How Consently Helps You Meet EU Cookie Consent Requirements
Consently handles the consent side of the EU cookie law for you. It shows EU and EEA visitors a GDPR opt-in consent banner with accept, reject, and manage-by-category options. The law requires consent before non-essential cookies load. Consently automatically scans your site for cookies and trackers, then blocks non-essential cookies, scripts, and iframes until the visitor consents.
Two features map directly to what the law expects. A preference center gives visitors the granular, per-category consent the ePrivacy Directive and GDPR both call for. A visitor can accept analytics but reject marketing, for example. Consent logs with export give you the documentation and audit trail regulators expect a compliant site to keep. A cookie policy generator is also available for the disclosure the law requires. For sites running ads or analytics, Consently signals consent through Google Consent Mode v2 and IAB TCF 2.3. Those trackers only fire once the visitor agrees.
Consently supports explicit, opt-in consent only, which is exactly what the EU cookie law calls for. It does not detect browser-level universal opt-out signals. It also does not make legal compliance decisions for you. The platform runs the consent and disclosure mechanics the law requires, but legal compliance for your specific business stays your responsibility.
Consently's GDPR cookie consent solution covers the banner, scanning, and blocking described above. Try Consently free with a 14-day trial, no credit card required.
FAQs
What is the EU cookie law in simple terms?
The EU cookie law is the popular name for the ePrivacy Directive working with the GDPR. Together they require websites to get a visitor's opt-in consent before using non-essential cookies. It applies to any site with EU or EEA visitors, not just EU-based businesses.
Is cookie consent mandatory in the EU?
Yes, for non-essential cookies such as analytics and advertising trackers. Strictly necessary cookies, like those securing a shopping cart or a login session, are exempt from the consent requirement.
Do I need consent for all cookies?
No.
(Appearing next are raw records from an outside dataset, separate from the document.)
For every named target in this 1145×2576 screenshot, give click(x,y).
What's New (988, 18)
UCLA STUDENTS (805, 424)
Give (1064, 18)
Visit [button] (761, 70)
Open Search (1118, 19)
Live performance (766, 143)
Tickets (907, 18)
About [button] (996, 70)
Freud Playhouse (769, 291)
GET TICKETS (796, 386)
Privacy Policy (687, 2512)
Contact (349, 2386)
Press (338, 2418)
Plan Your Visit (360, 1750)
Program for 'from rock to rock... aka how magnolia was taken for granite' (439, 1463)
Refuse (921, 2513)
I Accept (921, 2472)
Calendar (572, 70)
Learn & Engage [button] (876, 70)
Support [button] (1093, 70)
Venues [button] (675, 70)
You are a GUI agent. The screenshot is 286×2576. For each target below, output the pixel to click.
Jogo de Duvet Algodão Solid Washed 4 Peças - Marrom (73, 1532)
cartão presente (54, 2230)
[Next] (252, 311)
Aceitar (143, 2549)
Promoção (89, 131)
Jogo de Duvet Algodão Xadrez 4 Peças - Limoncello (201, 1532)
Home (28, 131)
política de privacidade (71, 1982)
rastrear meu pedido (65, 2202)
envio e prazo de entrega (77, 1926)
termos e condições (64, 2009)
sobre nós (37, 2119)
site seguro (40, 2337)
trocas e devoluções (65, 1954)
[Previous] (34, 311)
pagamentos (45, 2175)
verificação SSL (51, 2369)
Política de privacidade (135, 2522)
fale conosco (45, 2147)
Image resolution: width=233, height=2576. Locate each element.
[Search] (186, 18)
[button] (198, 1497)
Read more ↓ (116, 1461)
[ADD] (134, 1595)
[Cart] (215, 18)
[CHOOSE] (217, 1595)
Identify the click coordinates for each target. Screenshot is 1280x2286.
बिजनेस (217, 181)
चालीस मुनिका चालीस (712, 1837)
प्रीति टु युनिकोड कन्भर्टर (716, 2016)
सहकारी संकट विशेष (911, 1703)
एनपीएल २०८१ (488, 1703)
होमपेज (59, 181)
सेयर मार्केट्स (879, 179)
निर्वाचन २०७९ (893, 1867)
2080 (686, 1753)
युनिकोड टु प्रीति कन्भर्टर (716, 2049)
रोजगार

Only non-essential cookies, including analytics, advertising, and most tracking cookies, need consent. Strictly necessary cookies that a visitor's request depends on, such as a shopping cart, do not.
Does the EU cookie law apply to websites outside the EU?
Yes. The rule applies based on where the visitor is located, not where the business is based. A site outside the EU with EU or EEA visitors is still in scope.
Can a visitor refuse cookies?
Yes. Rejecting cookies must be as easy and visually accessible as accepting them. The site must still function for essential features after a visitor refuses non-essential cookies.
What are the penalties for breaking the EU cookie law?
Enforcement runs through each country's national Data Protection Authority under its own ePrivacy-style law, and GDPR-level fines can also apply to related data-processing failures. Those fines can reach EUR 20 million or 4% of global annual turnover, whichever is higher, under GDPR Article 83(5).
Is the EU cookie law the same as GDPR?
No. The ePrivacy Directive requires consent before setting cookies. The GDPR defines what a valid consent looks like and governs how any personal data collected is processed afterward.
Is the EU getting rid of cookie banners?
Not yet. A 2025 to 2026 reform proposal, the Digital Omnibus, would move cookie consent into the GDPR and support browser-level consent signals. It is still a proposal moving through the EU legislative process, so the current opt-in consent rule still applies today.